More rumination and less effective emotion regulation in previously depressed women with preserved executive functions
Aker M., Harmer C., Landrø II.
Background: Major depressive disorder is associated with very high recurrence rates, and specific vulnerability factors that increase the risk for repeated episodes should be identified. Impaired executive functions have repeatedly been found in remitted populations. The current study included both neutral and emotional executive tasks, and we expected to find impaired performance in unmedicated previously depressed women compared to controls. Furthermore, we hypothesized that the executive functions inhibition and shifting would be related to the ability to apply cognitive reappraisal and to avoid unhealthy rumination.
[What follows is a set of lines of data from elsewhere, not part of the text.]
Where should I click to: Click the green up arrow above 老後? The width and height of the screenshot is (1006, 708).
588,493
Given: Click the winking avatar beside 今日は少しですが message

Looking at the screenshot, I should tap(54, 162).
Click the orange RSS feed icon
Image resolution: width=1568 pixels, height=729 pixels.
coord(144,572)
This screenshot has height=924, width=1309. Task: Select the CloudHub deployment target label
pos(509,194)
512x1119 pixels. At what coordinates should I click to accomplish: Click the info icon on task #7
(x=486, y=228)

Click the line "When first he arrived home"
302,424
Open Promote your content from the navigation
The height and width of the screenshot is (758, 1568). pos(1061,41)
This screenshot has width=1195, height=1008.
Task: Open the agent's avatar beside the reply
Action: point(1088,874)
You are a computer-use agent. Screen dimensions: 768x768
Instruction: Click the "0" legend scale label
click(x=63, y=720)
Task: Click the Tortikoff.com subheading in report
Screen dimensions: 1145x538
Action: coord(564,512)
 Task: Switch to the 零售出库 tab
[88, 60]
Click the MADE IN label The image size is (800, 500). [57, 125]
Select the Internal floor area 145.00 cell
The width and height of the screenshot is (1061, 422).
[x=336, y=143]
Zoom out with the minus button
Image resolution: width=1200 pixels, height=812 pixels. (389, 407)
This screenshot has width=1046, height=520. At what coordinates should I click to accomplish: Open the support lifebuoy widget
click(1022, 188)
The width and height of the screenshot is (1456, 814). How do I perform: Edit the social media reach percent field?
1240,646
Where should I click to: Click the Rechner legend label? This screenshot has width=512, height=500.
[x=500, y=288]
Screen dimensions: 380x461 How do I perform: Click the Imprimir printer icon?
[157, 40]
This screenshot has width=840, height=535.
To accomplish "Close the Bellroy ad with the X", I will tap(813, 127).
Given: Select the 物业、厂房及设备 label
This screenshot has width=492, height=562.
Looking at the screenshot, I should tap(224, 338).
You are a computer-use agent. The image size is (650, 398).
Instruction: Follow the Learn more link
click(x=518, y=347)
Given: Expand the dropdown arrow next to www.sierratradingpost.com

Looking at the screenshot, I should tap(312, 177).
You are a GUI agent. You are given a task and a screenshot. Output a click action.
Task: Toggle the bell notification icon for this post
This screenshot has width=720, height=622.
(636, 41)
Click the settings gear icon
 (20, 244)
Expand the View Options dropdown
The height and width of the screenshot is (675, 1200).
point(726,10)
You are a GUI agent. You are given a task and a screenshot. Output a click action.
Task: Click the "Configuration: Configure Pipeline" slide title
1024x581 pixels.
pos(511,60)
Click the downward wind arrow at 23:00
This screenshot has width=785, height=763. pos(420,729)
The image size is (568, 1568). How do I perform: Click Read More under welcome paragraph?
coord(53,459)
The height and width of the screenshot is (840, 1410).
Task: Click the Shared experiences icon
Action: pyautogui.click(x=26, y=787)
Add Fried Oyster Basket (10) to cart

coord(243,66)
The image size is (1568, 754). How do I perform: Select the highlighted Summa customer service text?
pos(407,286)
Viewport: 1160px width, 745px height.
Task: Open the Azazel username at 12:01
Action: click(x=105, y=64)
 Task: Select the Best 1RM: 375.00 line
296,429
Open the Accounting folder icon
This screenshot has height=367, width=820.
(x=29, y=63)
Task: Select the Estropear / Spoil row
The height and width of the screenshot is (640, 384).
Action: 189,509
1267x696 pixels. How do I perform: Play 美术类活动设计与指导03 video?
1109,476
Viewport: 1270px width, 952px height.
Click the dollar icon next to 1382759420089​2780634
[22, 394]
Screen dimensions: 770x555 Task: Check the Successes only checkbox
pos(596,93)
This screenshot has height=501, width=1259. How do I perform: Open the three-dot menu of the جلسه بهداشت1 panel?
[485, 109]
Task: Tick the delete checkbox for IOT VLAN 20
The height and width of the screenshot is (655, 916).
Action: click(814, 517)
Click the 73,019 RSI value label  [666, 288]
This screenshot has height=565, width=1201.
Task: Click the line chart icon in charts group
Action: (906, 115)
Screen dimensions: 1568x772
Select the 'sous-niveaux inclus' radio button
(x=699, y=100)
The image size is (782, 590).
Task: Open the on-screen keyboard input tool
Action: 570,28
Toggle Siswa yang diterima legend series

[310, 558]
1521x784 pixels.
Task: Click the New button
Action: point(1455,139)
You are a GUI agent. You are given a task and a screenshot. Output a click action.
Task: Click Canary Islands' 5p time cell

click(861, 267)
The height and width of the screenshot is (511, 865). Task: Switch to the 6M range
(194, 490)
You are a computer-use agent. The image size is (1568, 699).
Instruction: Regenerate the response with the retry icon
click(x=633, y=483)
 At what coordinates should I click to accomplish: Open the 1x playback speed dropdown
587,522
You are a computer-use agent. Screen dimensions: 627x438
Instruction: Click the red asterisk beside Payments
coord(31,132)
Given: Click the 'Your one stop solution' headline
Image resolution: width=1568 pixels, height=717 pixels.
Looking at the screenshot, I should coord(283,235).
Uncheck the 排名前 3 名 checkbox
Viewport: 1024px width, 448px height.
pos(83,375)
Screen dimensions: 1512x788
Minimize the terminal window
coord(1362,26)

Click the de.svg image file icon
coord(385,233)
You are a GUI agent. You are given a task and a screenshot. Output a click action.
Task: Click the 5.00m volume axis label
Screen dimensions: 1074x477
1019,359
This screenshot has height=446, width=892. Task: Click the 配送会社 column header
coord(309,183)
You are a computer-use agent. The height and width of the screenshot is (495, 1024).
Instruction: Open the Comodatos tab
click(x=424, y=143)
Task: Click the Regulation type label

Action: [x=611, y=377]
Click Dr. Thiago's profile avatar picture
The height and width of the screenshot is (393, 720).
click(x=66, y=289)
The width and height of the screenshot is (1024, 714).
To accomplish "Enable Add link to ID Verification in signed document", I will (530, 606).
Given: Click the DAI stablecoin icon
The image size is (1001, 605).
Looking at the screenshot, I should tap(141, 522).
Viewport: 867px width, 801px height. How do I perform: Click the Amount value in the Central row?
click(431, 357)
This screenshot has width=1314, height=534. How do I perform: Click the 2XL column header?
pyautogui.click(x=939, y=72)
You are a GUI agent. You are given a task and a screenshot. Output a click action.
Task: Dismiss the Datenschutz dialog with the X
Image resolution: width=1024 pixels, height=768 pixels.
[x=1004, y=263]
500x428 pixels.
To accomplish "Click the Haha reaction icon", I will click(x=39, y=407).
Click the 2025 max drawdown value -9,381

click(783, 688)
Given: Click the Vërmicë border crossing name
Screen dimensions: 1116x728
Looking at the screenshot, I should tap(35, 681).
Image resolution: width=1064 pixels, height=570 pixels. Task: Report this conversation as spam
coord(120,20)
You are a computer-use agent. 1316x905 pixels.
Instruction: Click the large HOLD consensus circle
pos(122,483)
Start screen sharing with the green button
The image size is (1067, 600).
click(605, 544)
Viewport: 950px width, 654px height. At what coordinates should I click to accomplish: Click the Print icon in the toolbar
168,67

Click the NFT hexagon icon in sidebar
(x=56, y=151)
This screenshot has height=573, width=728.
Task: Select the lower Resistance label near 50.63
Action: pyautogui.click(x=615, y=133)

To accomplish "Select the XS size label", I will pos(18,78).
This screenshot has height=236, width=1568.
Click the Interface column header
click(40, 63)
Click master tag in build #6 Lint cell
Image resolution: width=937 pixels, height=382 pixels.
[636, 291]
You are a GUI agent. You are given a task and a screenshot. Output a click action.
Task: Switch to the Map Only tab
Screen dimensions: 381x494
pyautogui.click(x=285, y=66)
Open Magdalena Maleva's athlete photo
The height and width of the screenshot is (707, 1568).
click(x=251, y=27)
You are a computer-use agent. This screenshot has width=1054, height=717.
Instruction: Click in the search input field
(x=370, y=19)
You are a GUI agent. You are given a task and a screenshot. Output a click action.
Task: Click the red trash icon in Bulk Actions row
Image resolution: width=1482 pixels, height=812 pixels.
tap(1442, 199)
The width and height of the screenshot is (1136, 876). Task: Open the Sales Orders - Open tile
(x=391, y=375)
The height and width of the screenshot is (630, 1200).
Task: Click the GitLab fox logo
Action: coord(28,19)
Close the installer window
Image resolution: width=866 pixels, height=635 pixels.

Methods: Inhibition and shifting data derived from neutral and emotional computerized tasks, and questionnaire data on emotion regulation and trait rumination, were obtained from previously depressed (n = 109) and never-depressed women (n = 64) and analyzed in independent samples t-tests. A logistic regression analysis investigated the ability of emotion regulation and rumination to predict depression vulnerability. The associations of executive functions to emotion regulation and rumination were investigated in a series of linear regression analyses. Participants on psychotropic medication were excluded from all analyses of executive performance. Results: Previously depressed participants, the majority of which had experienced recurrent episodes, matched control participants on both neutral and emotional executive tasks. However, significantly more rumination and expressive suppression, and less cognitive reappraisal, were found in the previously depressed group. Executive function was unrelated to rumination and emotion regulation in this sample. Conclusions: Previously depressed women whose executive function was intact were characterized by ruminative tendencies and more frequent use of expressive suppression. Trait rumination and expressive suppression are known to increase depression risk, but were unrelated to executive functions in this population. This indicates that unhealthy emotion regulation strategies may be targeted directly in preventive interventions.